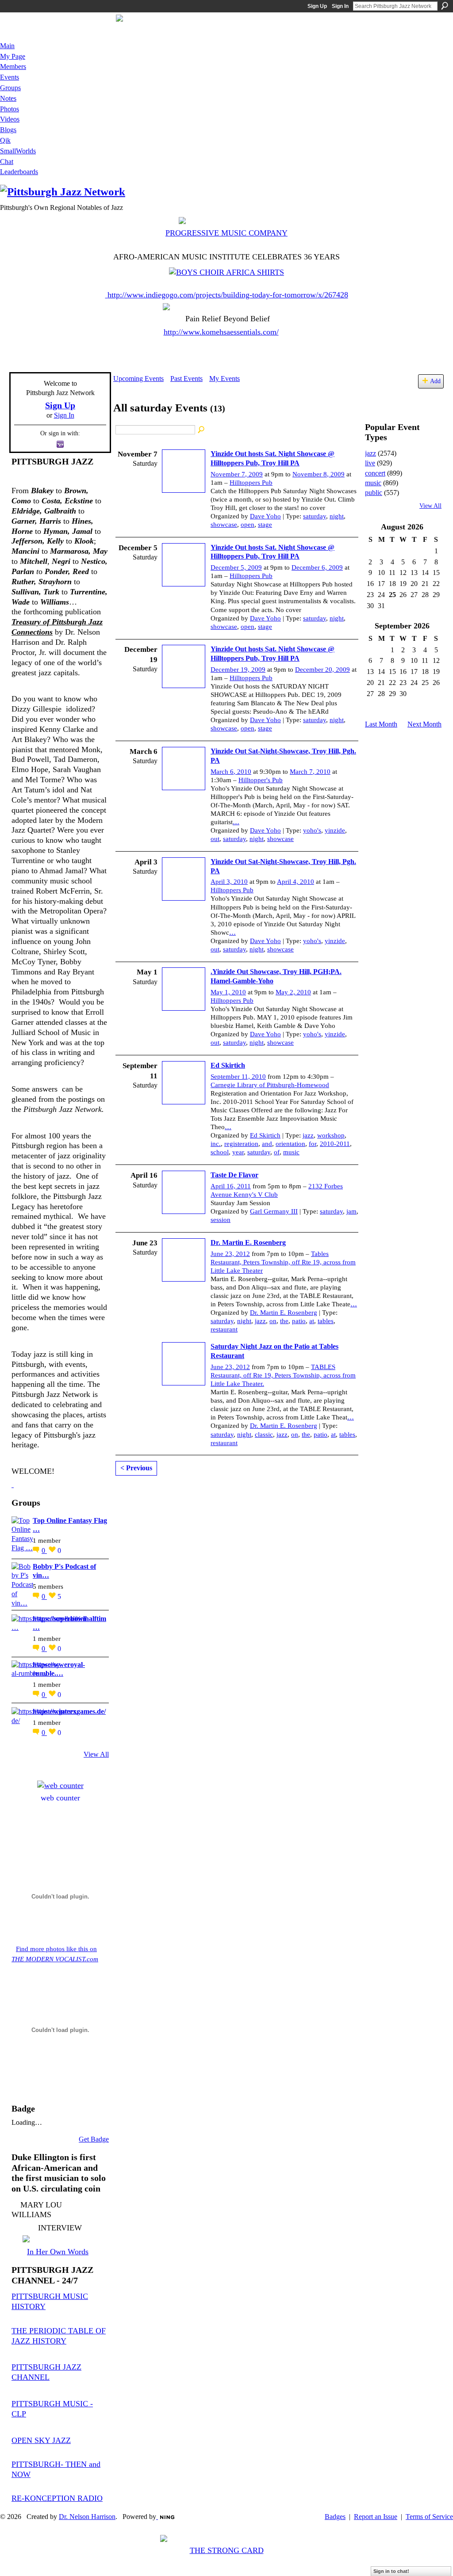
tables (326, 1320)
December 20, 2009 (322, 669)
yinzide (335, 830)
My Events (224, 378)
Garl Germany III (274, 1211)
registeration (241, 1143)
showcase (224, 524)
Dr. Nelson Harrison (87, 2516)
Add (435, 380)
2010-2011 (335, 1143)
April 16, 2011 (231, 1186)
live (370, 463)
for (312, 1143)
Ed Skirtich (228, 1065)
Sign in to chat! (391, 2571)
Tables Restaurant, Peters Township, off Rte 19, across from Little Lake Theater (283, 1262)
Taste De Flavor (234, 1175)
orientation (290, 1143)
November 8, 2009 (318, 474)
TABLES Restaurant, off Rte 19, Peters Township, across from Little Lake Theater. (283, 1375)
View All (96, 1754)
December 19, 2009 (238, 669)
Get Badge (94, 2139)
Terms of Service (429, 2516)
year (238, 1152)
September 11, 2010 (238, 1076)
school (220, 1152)
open (247, 524)
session (220, 1219)
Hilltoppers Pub (251, 482)
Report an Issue (375, 2516)
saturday (314, 516)
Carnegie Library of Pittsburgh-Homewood (270, 1084)
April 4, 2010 (295, 881)
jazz (308, 1135)
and (267, 1143)
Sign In (340, 6)
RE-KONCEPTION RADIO (57, 2498)
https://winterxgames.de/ (69, 1711)
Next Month (424, 724)
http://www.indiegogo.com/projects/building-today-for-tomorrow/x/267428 (227, 294)
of (277, 1152)
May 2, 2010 (293, 992)
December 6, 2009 (317, 567)
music (291, 1152)
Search (444, 6)
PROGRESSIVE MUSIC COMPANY (226, 232)
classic (264, 1434)
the (284, 1320)
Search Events (202, 430)
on (272, 1320)
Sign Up (317, 6)
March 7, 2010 (310, 771)
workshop (331, 1135)
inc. (216, 1143)
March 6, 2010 (231, 771)
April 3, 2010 (229, 881)
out (215, 838)
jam (351, 1211)
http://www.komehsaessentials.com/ (221, 331)
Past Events (186, 378)
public (373, 492)
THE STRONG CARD (227, 2550)
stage (265, 524)
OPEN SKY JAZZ (41, 2440)
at (311, 1320)
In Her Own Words (57, 2251)
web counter (60, 1797)
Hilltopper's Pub (260, 780)
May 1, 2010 (228, 992)
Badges (335, 2516)
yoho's (312, 830)
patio (299, 1320)
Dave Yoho (265, 516)
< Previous (136, 1468)
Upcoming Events (138, 378)
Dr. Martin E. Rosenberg (248, 1242)
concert (375, 473)
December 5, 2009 (236, 567)
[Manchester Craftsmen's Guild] (13, 1484)
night (337, 516)
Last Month (381, 724)
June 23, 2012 (230, 1253)
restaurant (224, 1329)
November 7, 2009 (237, 474)
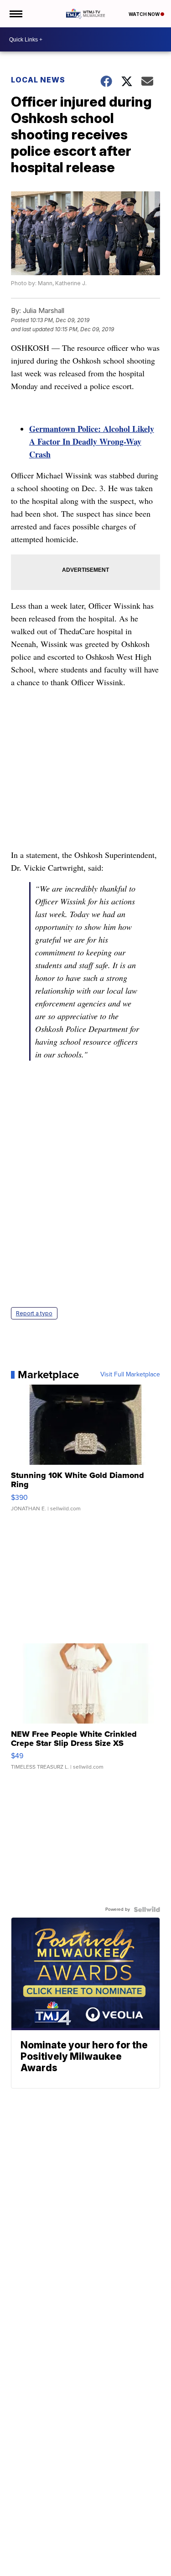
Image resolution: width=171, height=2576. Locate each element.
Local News (38, 79)
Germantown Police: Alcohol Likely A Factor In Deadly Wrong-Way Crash (91, 441)
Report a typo (34, 1313)
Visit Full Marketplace (130, 1374)
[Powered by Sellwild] (147, 1909)
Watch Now (145, 14)
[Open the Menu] (15, 13)
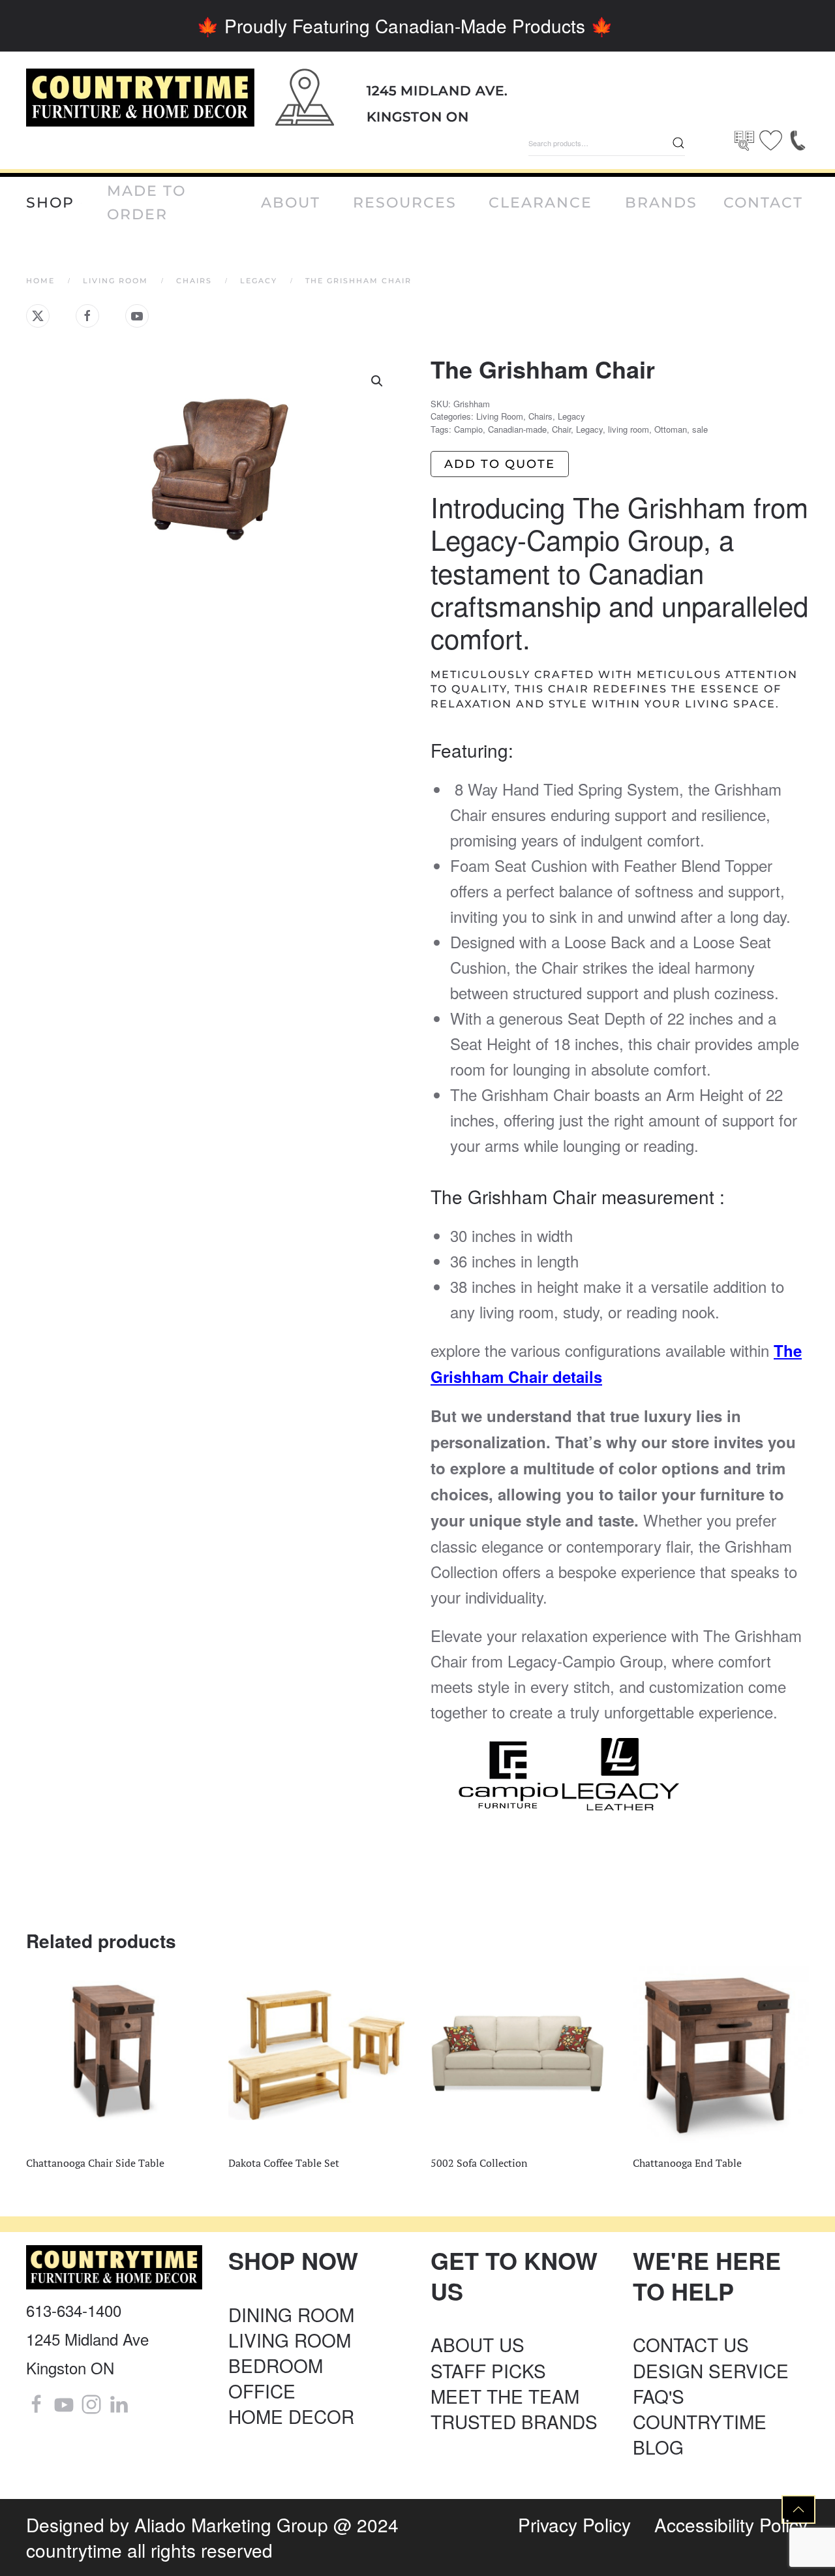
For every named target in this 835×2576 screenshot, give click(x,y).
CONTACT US (691, 2344)
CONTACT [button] (763, 202)
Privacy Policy (574, 2524)
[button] (377, 381)
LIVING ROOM (289, 2340)
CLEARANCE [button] (540, 202)
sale (700, 429)
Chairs (540, 416)
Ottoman (670, 429)
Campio (468, 429)
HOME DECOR (291, 2416)
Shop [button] (50, 202)
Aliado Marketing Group (231, 2524)
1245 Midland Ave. (437, 91)
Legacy (571, 416)
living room (628, 429)
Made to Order (146, 202)
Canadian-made (517, 429)
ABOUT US (477, 2344)
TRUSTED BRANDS (514, 2421)
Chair (561, 429)
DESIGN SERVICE (711, 2370)
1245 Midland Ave (87, 2338)
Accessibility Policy (731, 2524)
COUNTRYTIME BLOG (700, 2434)
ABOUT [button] (290, 202)
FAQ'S (658, 2396)
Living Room (499, 416)
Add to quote (499, 464)
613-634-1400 (73, 2310)
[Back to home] (140, 98)
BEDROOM (275, 2365)
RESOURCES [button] (405, 202)
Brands (661, 202)
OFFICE (262, 2391)
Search (678, 143)
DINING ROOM (291, 2314)
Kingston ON (418, 117)
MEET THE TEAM (505, 2396)
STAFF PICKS (488, 2370)
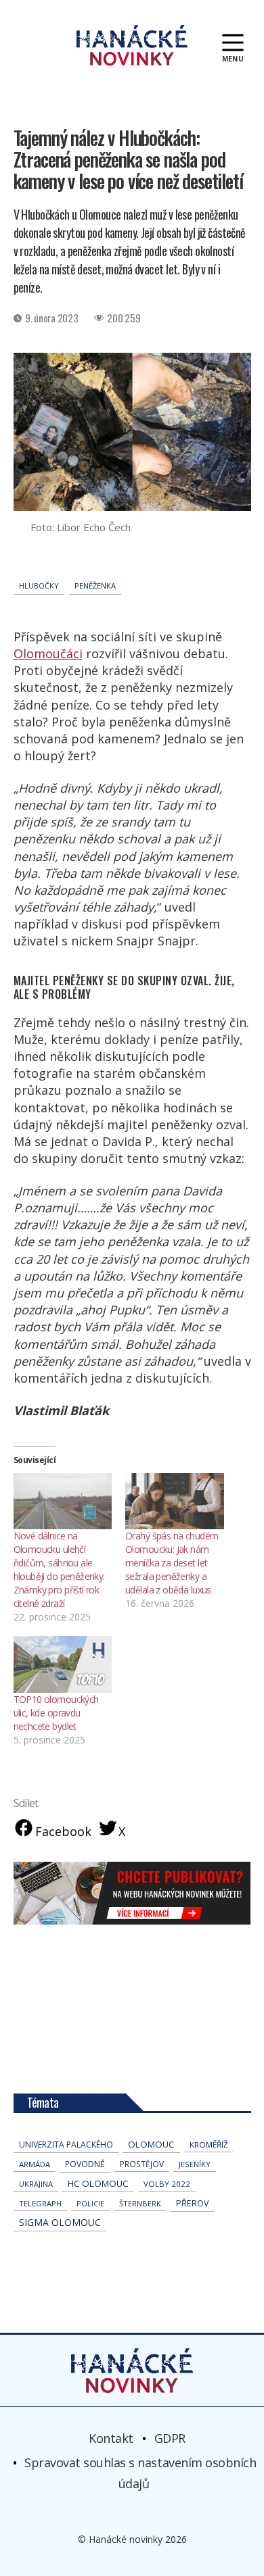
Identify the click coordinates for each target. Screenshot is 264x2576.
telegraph (40, 2203)
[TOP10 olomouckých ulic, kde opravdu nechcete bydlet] (63, 1664)
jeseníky (195, 2164)
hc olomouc (98, 2183)
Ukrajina (36, 2184)
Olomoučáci (48, 653)
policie (90, 2203)
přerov (192, 2203)
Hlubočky (39, 585)
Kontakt (111, 2438)
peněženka (95, 585)
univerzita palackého (66, 2144)
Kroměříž (209, 2144)
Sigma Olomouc (60, 2222)
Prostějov (142, 2163)
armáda (34, 2164)
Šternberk (140, 2203)
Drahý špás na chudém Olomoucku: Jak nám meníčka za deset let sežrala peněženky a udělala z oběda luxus (171, 1562)
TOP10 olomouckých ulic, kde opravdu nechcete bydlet (56, 1713)
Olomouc (151, 2144)
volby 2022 (167, 2184)
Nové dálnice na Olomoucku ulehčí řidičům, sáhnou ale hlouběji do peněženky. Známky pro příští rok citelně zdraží (59, 1569)
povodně (85, 2164)
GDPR (169, 2438)
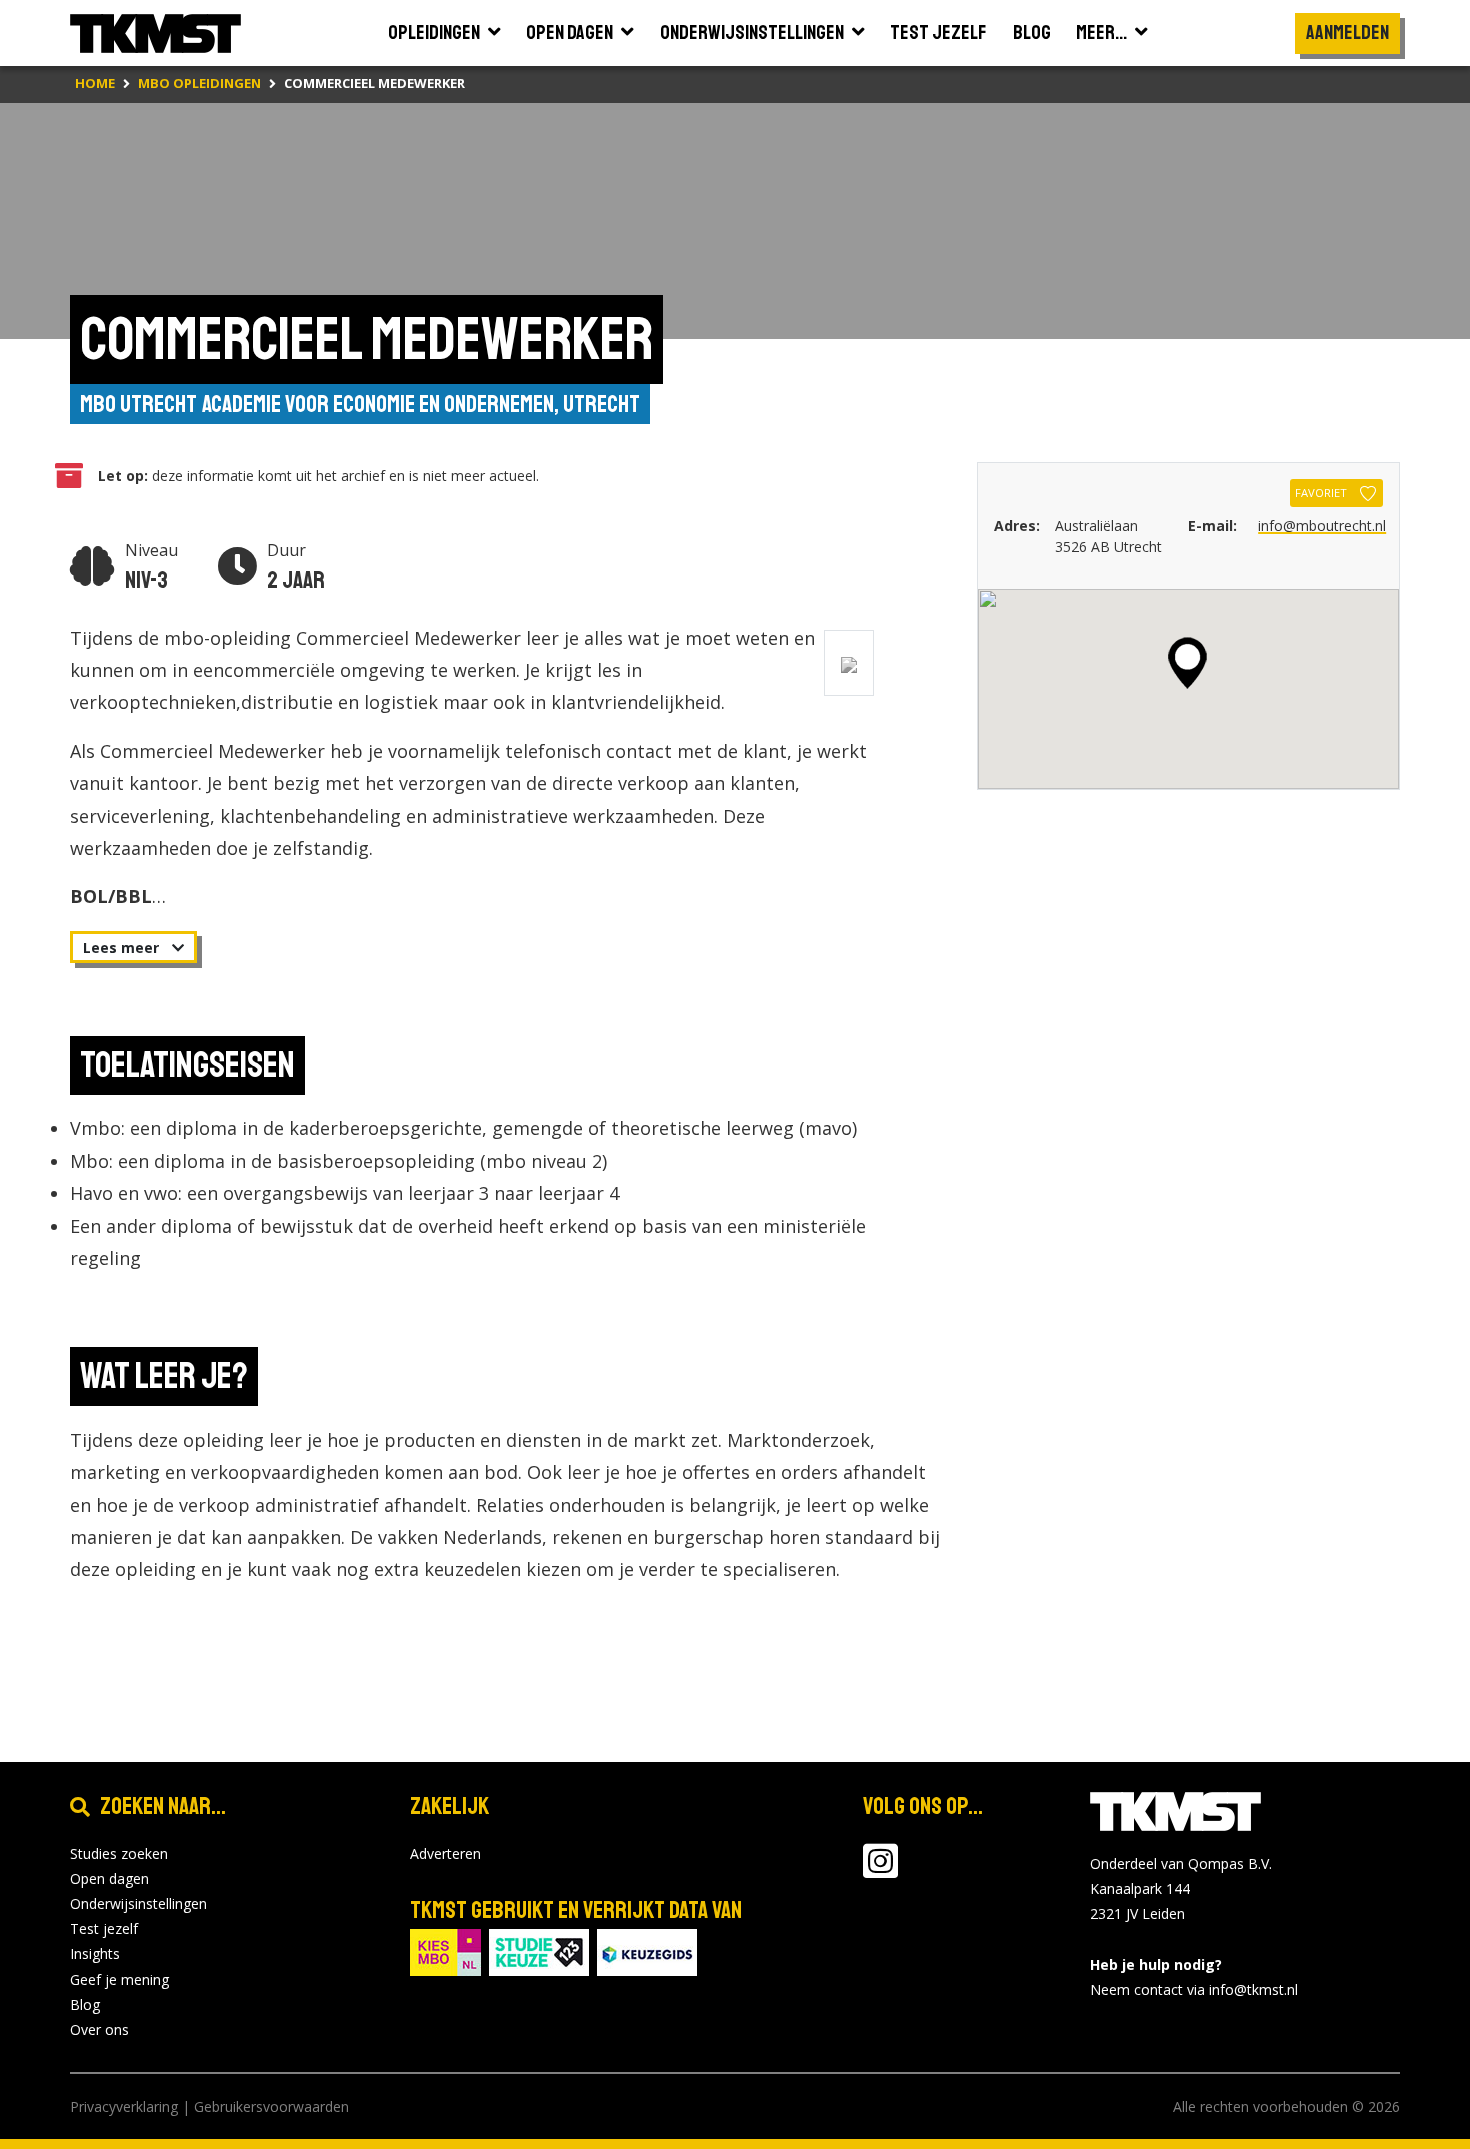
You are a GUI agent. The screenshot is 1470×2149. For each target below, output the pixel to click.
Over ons (99, 2029)
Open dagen (109, 1878)
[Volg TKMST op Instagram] (880, 1870)
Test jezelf (104, 1928)
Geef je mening (119, 1979)
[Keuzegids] (647, 1950)
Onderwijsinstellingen (138, 1903)
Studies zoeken (119, 1853)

What needs to be done >>
Taking the entries above, write out exactly each line from the one holding "Identify the click" to the one holding "Kroměříž (209, 2144)", both included, and stop there.

Answer to this problem >>
Identify the click coordinates for each target. Screenshot is 264x2576.
telegraph (40, 2203)
[TOP10 olomouckých ulic, kde opravdu nechcete bydlet] (63, 1664)
jeseníky (195, 2164)
hc olomouc (98, 2183)
Ukrajina (36, 2184)
Olomoučáci (48, 653)
policie (90, 2203)
přerov (192, 2203)
Hlubočky (39, 585)
Kontakt (111, 2438)
peněženka (95, 585)
univerzita palackého (66, 2144)
Kroměříž (209, 2144)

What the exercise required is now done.